稽古

 本日は千葉大で出稽古に行って参りました。そこでの出来事です。



 明日の市原大会の演武練習をしていた組に「送天秤捕」と言う技の指導をしました。本来この技は「送小手」が失敗・流れ、攻者が逃げようとした場合に捕るモノ。基本的に「送」関係での攻者の逃れ方は、

1・肩が先行して回転する

2・後ろを振り向く

3・肘を曲げ攻めてくる

4・守者が下手で掛からない


の何れかが挙げられる。そしてこの様な状況に対して技が変化していく。其々に共通するものは、『技をかける位置』。当然「送小手」からの変化なので、必然的に場所は定まる。そして攻者の状況によって技が決まる。この「送天秤捕」の状況とは、「攻者の腕が曲がった、或いは伸びて技が流れた」これになるか「守者が掛けたい」のかどちらか。僕にはどちらにも当てはまらない様に見えた。



少林寺拳法の演武では頻繁に見られることだが、技をよく見せようとするあまり変化技の母体となる技を疎かにする。
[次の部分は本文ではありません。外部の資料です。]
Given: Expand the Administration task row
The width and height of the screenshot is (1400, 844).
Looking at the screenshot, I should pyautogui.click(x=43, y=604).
(今回指導した子はこれの典型だった。)少林寺拳法の柔の技は、全て守法から派生している(僕はそう考える)。故に守法を疎かにし、母体となる技を疎かにすれば、全てが駄目になる。人に見せてただ喜んでいるパフォーマーならまだしも、少林寺拳法は武術なのだから。当然武としての技の在り方から外れているものは間違いだ。武道とは『死中に活を見出す』修行法、一つ一つの動きに全身全霊を持って励むことが重要だ。
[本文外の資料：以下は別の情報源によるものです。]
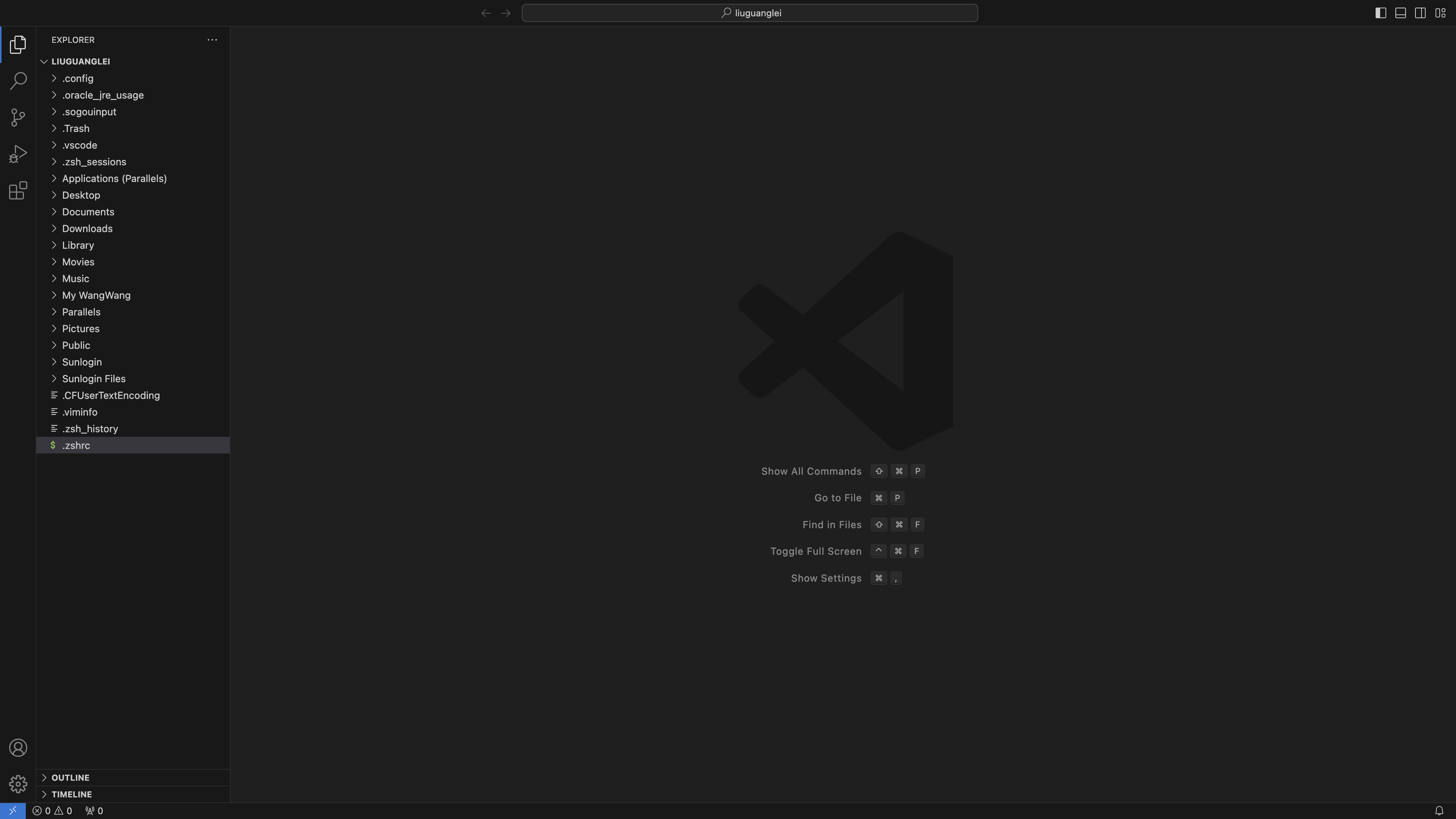The image size is (1456, 819).
Task: Expand the TIMELINE section
Action: pos(71,794)
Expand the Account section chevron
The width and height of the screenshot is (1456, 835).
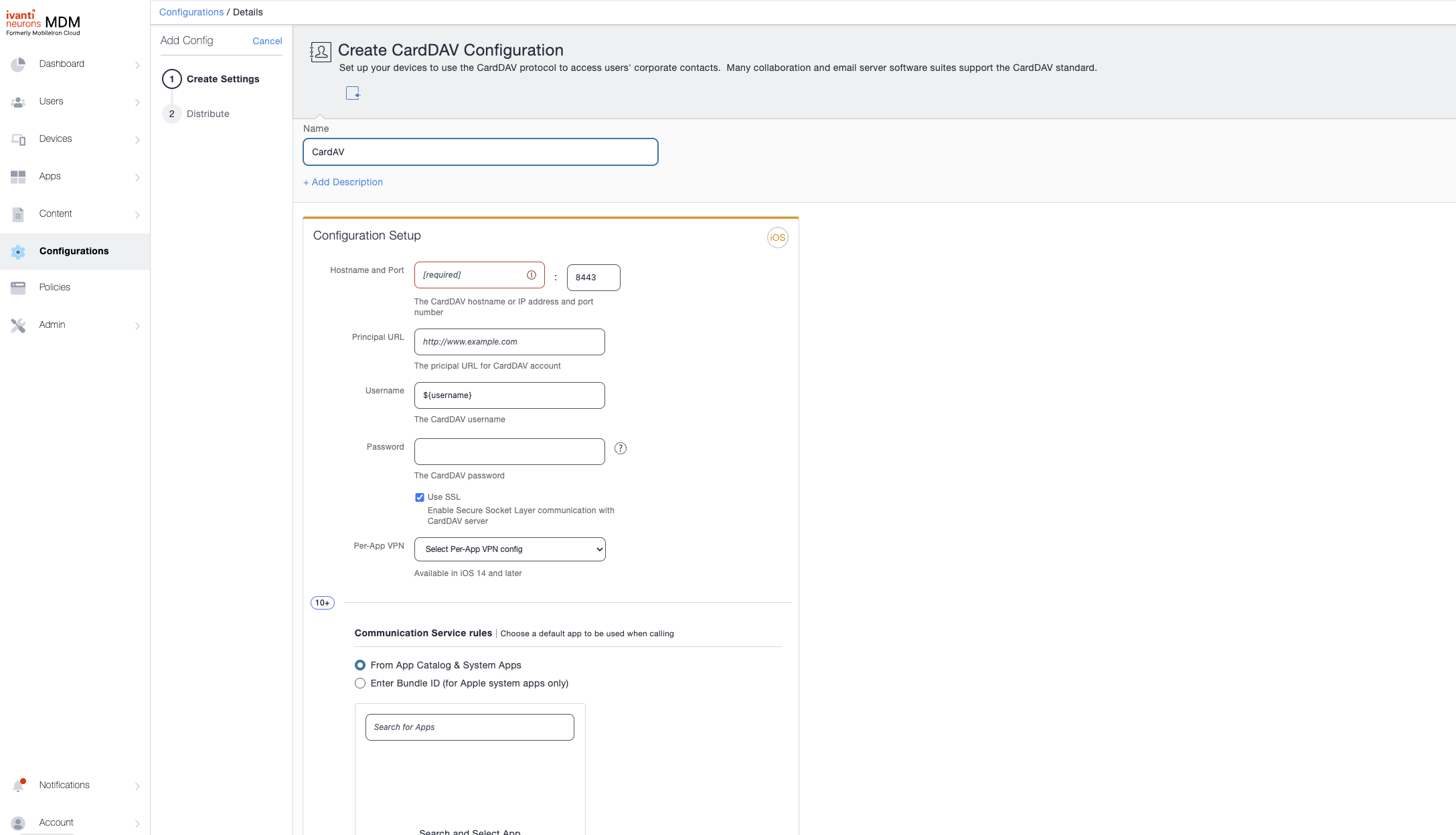tap(137, 824)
 ま、これはあくまでも僕の理想論であって絶対ではない。今回指導した子にもそれを強要する気もない・・・・・のだが、最低限、技の成り立ちを知ってもらいたい。彼女曰く「こう習ったから」。彼女も納得いかない。僕も納得いかない。結論は出ませんでした。



やはり、人から言われたことを鵜呑みにしているようでは、人としても武道家としても成長は止まってしまう。また、指導する側は相手が理解できるよう正しい確かなモノを伝えないといけない。今回は僕の指導力不足だろう。昔から相手に何かを伝えるのが下手だ。こう云う事を通して、日々の生活やボランティアに生きてくれば、と思う。